AUFGABE 1 ▸ Wie lange dauerte Putins Ansprache laut dem Artikel über seine Jahresbotschaft?
AUFGABE 2 ▸ Schreiben Sie aus dem Artikel über Putins Jahresbotschaft alles von „Putins Jahresbotschaft: Moskau“ bis hinunter zu „Modernisierung Russlands ein.“ ab.
AUFGABE 3 ▸ Führen Sie den Artikel über Putins Jahresbotschaft von der Stelle an weiter, an der er endet.

LESETEXT ▸
------------------------------------------------------------

Putins Jahresbotschaft: Moskau gegenüber USA weiter gesprächsbereit. Schwerpunkt der Rede aber Sozialpolitik und Entwicklung
Von Reinhard Lauterbach
Der russische Präsident Wladimir Putin hat in seiner Jahresbotschaft den internationalen Spannungen mit den USA nur verhältnismäßig wenig Raum gewidmet. Den Großteil der zweieinhalbstündigen Ansprache vor 2.000 Abgeordneten, Honoratioren und hohen Beamten nahmen – wie auch schon in den vergangenen Jahren – Fragen der Modernisierung Russlands ein.

------------------------------------------------------------

DATENAUSZUG ▸
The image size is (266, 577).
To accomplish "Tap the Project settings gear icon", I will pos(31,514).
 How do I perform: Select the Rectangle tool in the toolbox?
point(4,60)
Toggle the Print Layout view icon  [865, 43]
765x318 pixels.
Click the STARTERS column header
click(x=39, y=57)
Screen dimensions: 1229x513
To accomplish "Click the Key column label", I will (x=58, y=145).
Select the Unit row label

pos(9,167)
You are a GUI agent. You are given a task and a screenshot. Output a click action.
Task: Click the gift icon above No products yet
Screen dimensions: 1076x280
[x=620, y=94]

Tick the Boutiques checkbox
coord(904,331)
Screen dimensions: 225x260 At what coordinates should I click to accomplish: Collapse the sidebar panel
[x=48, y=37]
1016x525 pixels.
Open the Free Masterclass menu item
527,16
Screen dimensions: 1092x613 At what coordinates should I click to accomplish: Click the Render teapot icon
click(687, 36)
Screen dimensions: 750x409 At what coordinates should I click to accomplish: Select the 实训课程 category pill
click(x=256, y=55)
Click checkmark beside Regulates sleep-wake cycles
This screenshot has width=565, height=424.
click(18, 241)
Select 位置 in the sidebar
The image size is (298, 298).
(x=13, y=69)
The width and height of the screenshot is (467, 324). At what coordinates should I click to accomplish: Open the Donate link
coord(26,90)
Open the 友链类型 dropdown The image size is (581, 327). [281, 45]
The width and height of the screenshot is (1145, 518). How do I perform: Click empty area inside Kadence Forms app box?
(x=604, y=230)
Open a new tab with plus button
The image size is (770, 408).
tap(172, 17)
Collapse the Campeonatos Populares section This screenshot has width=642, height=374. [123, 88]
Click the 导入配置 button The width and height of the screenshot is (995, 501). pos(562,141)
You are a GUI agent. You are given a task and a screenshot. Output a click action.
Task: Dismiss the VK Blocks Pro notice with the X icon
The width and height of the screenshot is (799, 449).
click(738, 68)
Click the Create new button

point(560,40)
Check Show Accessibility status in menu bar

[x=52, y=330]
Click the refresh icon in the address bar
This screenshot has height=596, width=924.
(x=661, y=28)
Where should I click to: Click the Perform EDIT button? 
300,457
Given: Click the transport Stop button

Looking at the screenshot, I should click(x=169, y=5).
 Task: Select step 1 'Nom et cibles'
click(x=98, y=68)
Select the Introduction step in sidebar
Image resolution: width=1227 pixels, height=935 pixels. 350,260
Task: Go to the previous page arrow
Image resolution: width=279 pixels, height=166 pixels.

------------------------------------------------------------

LÖSUNG 1 ▸ Zweieinhalb Stunden.

LÖSUNG 2 ▸
Putins Jahresbotschaft: Moskau gegenüber USA weiter gesprächsbereit. Schwerpunkt der Rede aber Sozialpolitik und Entwicklung
Von Reinhard Lauterbach
Der russische Präsident Wladimir Putin hat in seiner Jahresbotschaft den internationalen Spannungen mit den USA nur verhältnismäßig wenig Raum gewidmet. Den Großteil der zweieinhalbstündigen Ansprache vor 2.000 Abgeordneten, Honoratioren und hohen Beamten nahmen – wie auch schon in den vergangenen Jahren – Fragen der Modernisierung Russlands ein.

LÖSUNG 3 ▸
Mit Blick auf die internationale Lage warf Putin den USA vor, auf »unehrliche Weise« aus dem INF-Vertrag zur Abschaffung der Mittelstreckenraketen ausgestiegen zu sein. Er deutete an, Russland habe Verständnis für die Sorgen der USA über die nukleare Aufrüstung von durch den INF-Vertrag nicht gebundenen Drittstaaten – gemeint ist in erster Linie wohl China. Putin sagte wörtlich: »Wir sind zu weiteren Gesprächen über Abrüstungsthemen bereit. Aber an verschlossene Türen anklopfen werden wir nicht mehr«. Russland werde niemals als erstes Land neue Mittelstreckenraketen stationieren. Sollten die USA aber mit ihren Plänen für angebliche Abwehrraketen in Polen und Rumänien fortfahren, kämen sowohl diese Länder, als auch die Länder, aus denen der Einsatz der Raketen gesteuert würde – unter anderem Belgien und die Bundesrepublik – auf die russische Zielliste.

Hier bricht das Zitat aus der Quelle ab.